*ABOUT THIS TASK*. An exact copy is needed of the lines from the one that contains "Task: Open deleted" through the final line of the data below, with pictures left out.

*GIVEN INFORMATION*.

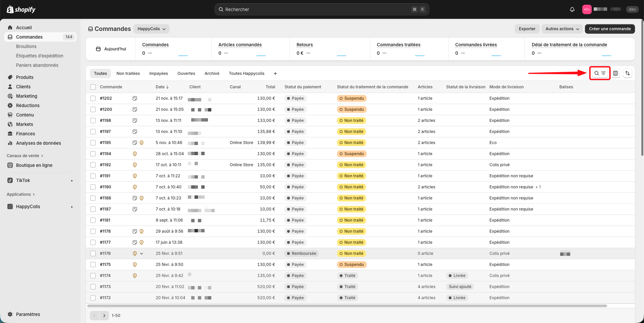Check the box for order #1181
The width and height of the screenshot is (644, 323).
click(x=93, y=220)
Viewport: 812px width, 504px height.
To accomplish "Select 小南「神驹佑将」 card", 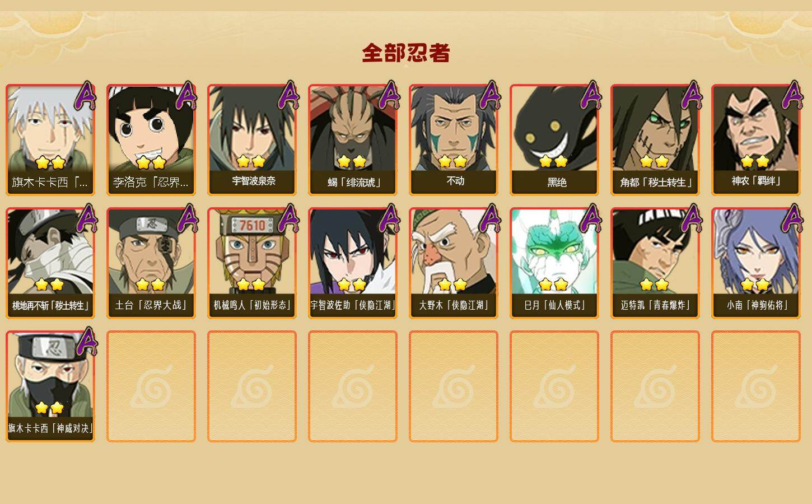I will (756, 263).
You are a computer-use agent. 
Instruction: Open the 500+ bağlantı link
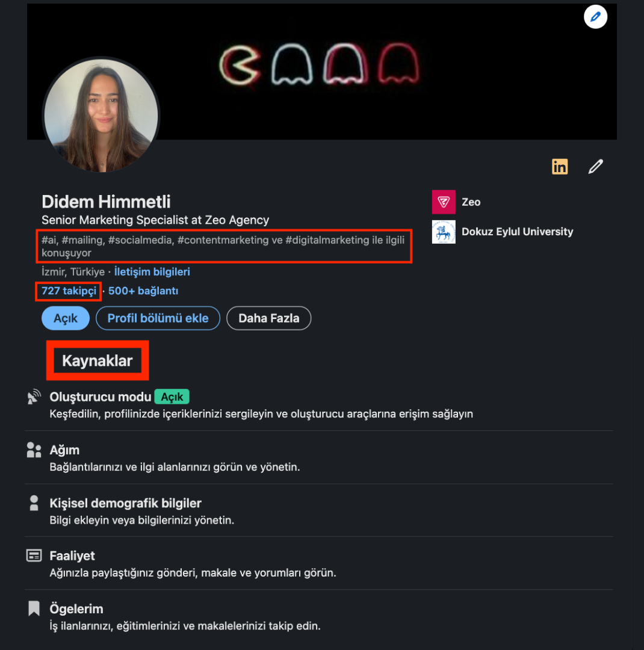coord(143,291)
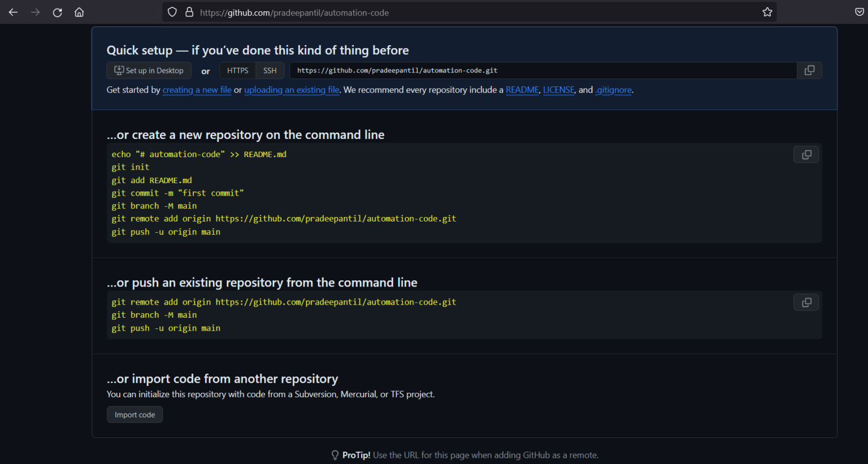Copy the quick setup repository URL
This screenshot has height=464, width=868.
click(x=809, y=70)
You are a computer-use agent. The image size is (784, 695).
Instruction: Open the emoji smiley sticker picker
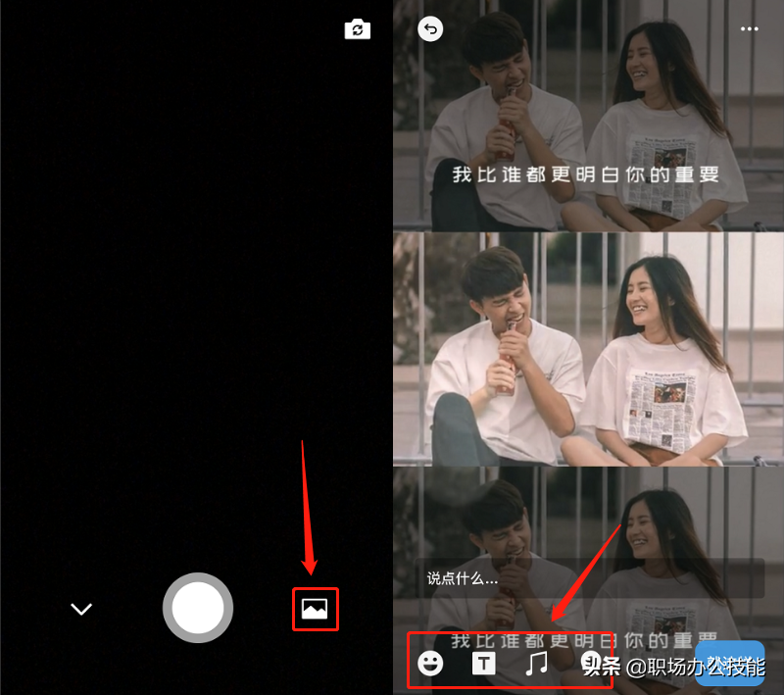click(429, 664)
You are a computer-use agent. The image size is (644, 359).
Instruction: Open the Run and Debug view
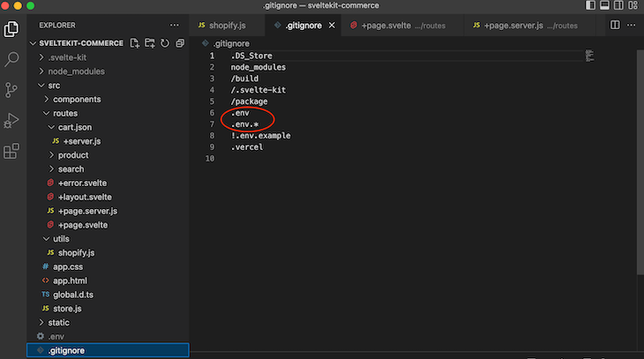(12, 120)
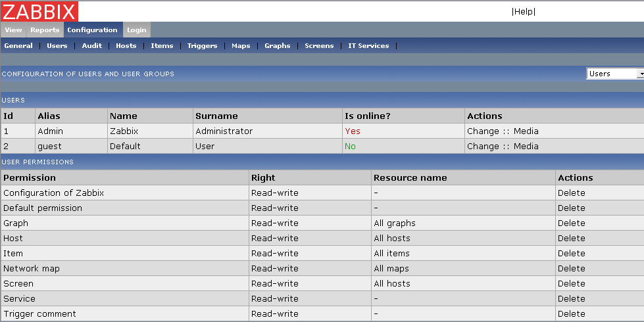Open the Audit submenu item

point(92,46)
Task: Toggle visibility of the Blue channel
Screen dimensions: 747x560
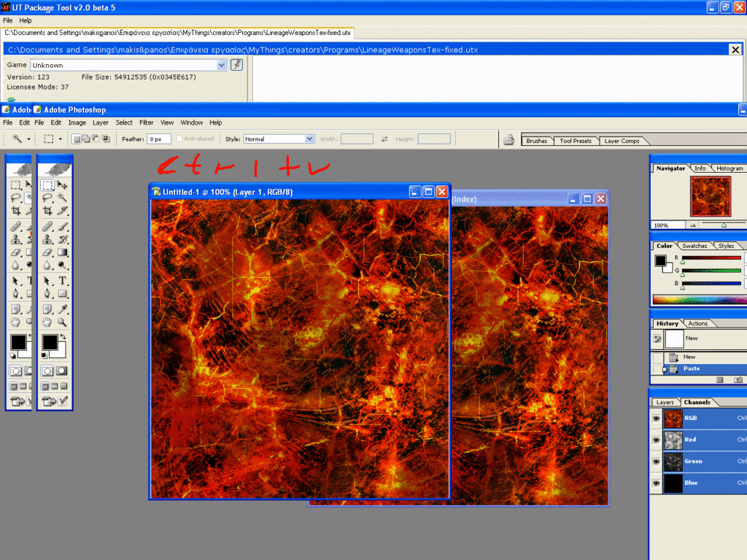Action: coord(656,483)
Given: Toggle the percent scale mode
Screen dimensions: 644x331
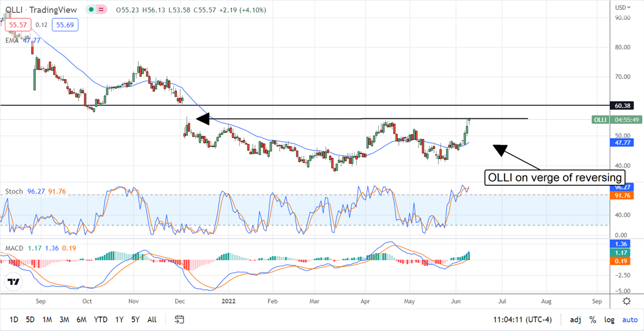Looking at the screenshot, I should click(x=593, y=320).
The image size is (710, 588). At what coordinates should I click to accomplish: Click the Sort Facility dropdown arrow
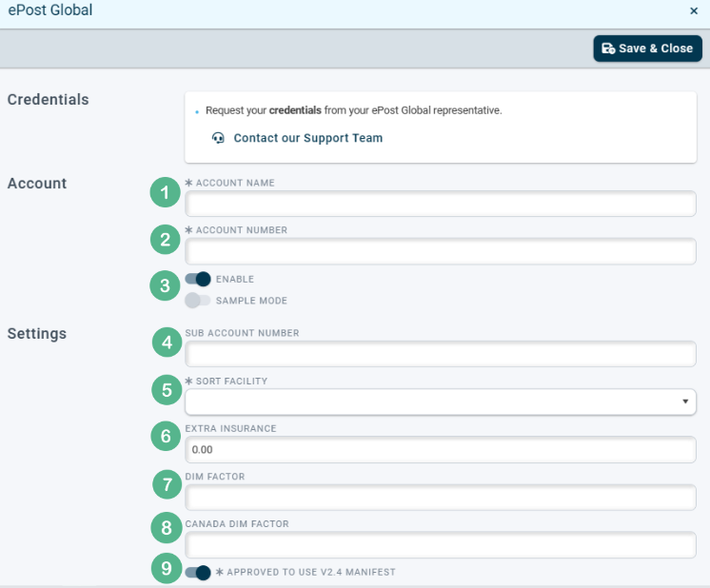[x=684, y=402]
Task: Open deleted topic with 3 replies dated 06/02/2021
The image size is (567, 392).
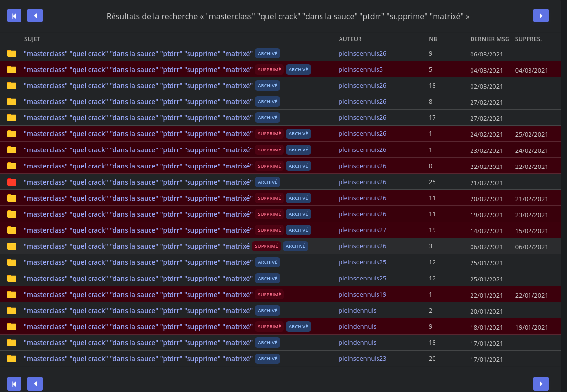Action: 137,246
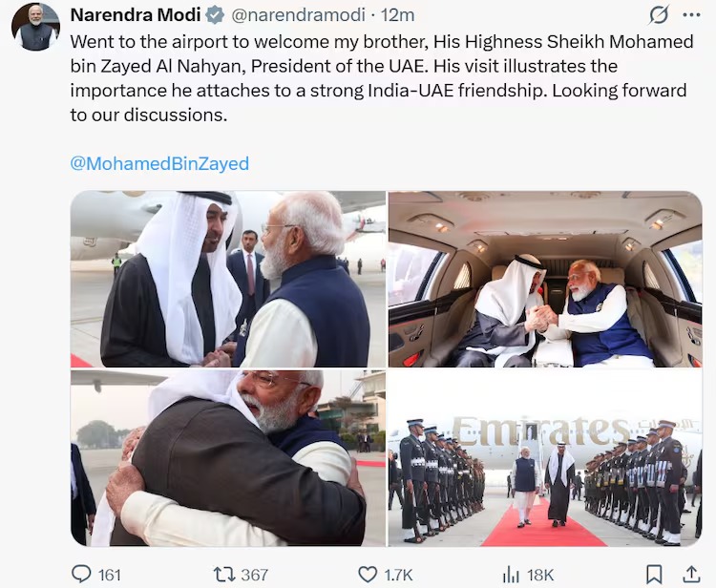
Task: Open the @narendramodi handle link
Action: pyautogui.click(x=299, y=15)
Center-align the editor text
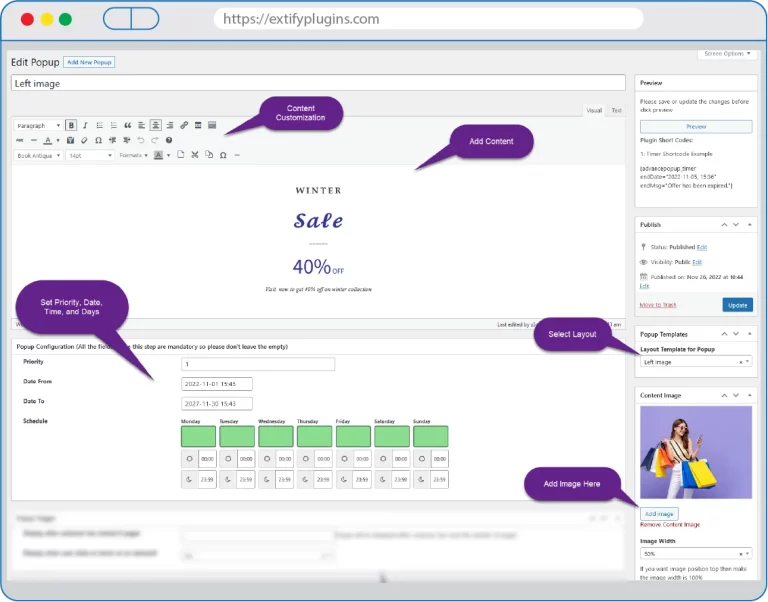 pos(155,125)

*PROBLEM SOLUTION*.
Task: Open deleted topic with 3 replies dated 06/02/2021
The image size is (567, 392).
Action: 137,246
Task: Open the @narendramodi handle link
Action: pyautogui.click(x=299, y=15)
Center-align the editor text
 pos(155,125)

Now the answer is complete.